De lugar que nos protege de las inclemencias de la vida exterior, en este contexto de un virus, la casa también ha sido un lugar para la muerte solitaria. La fatiga de estar en un mismo sitio se ha traducido en la fatiga de ser uno mismo. Para muchas personas el saberse alejadas corporalmente de los otros ha remarcado su sensación de sentirse solas o, más bien, desoladas. No de la soledad que se disfruta cuando queremos meditar en un asunto muy serio o de la que gozan los escritores, imperturbables al confinamiento debido a que pasan sus días entre palabras escritas y libros que, como decía Borges, no saben de su existencia.
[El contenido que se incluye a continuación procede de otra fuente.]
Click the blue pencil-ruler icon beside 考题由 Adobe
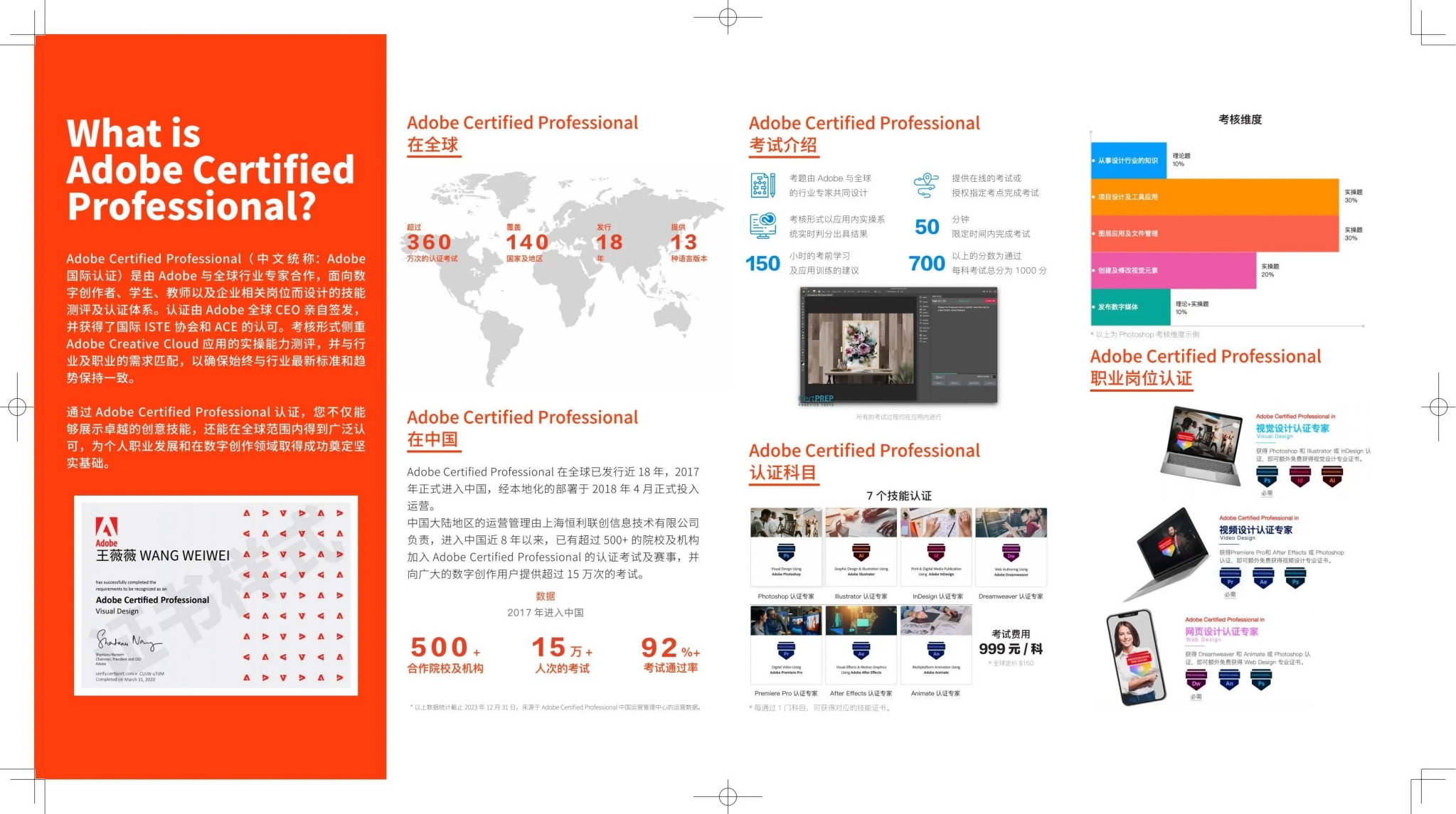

Me refiero a aquella desolación que se experimenta como una forma de malestar individual o padecimiento psíquico que roza los límites del sufrimiento corporal. Que carcome la existencia tornándola gris y apática. Sospecho que desde esta perspectiva se puede explicar el incremento de las cifras de suicidio.
Con los confinamientos no solo se restringe parte de la vida económica, sino que también se abre un panorama de incremento de las incertidumbres laborales. Desde el punto de vista de los teletrabajadores, la incertidumbre por el retorno a los habituales espacios de trabajo; entre estos se ha reportado un incremento en los niveles de estrés y agotamiento causados por jornadas laborales transcurridas entre limpiar la casa, llamadas de clientes, mensajes urgentes del jefe, la niña que le dio una patada al hermanito, otra llamada y, mientras tanto, ¡se subió la leche! Sin embargo, desde el punto de vista de los desempleados, obligados a quedarse en casa, la incertidumbre se desencadena por otras razones. En un panorama extendido de desempleo la pregunta más vital es: ¿cómo voy a suplir mis necesidades y las de mi familia? Hay quienes no hallan respuesta…
Esta biopolítica del confinamiento acuartela nuestros cuerpos y nuestras pasiones.